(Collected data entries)
━━━━━━

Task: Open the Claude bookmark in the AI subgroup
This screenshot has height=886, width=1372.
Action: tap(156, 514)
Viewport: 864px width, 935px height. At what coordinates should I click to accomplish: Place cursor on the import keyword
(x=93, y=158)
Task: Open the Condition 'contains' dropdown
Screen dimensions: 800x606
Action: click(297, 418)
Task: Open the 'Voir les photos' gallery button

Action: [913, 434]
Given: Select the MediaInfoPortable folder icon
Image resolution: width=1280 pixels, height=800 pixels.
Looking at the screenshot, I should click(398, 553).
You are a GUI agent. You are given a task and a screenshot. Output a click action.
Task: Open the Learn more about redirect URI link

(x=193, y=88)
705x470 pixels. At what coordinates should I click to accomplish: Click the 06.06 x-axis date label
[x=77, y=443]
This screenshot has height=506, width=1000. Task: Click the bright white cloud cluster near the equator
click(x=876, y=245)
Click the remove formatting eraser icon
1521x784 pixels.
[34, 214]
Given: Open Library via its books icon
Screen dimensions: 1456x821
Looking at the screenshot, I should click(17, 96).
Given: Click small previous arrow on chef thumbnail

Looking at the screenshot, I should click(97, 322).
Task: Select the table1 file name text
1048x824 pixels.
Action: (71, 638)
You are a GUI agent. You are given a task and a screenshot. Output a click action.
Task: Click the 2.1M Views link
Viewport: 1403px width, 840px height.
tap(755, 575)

━━━━━━

PROMPT:
Word for word, copy the line containing "Task: Click the 2.1M Views link" and each line after it to the end of the records, and nothing besides.

PROBLEM SOLUTION:
Task: Click the 2.1M Views link
Viewport: 1403px width, 840px height.
tap(755, 575)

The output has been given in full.